More people should consider adding a shot of acid to their meals. A University of Arizona study found that adding about 2 teaspoons of vinegar to a meal containing carbohydrates reduced post-meal blood glucose by about 20 percent in subjects. This is significant considering that spikes in blood sugar following a repast can bring about increased fat storage and drastic swings in energy levels. Over the long term, this benefit also may confer protection against diabetes. So make sure to keep your pantry well-stocked with a variety of vinegars, including red wine, apple and champagne.
Eat more: Use vinegar to add a calorie-free punch to dressings, soups, marinades, cooked grains and roasted vegetables. For a go-to salad dressing, whisk together extra-virgin olive oil, your vinegar of choice, Dijon mustard, minced garlic and sea salt.

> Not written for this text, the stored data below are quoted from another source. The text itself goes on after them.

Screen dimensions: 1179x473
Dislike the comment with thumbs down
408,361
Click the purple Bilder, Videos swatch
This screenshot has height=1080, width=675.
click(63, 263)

It’s crazy to think that this flaky castoff from the process that transforms whole-wheat flour into white flour is actually the most nutritious part of the grain. Wheat germ is the center part of the wheat kernel that feeds the growing plant, which is why it’s so chock-full of nutrients. Among its many nutritional highlights are potassium to improve muscular contraction; the antioxidants selenium and vitamin E, which help protect muscle cells from exercise-induced free-radical trauma; B vitamins for energy production; magnesium for improved blood sugar control; and zinc to keep your immune system working strong. This nutritional overachiever is also a surprisingly good source of protein, with each ¼ cup delivering 7 grams to encourage lean mass growth.
Eat more: It’s easy to blitz wheat germ into your protein shakes or toss it into baked goods, pancake batter and oatmeal. Also, use it instead of bread crumbs in recipes like meatballs or burgers.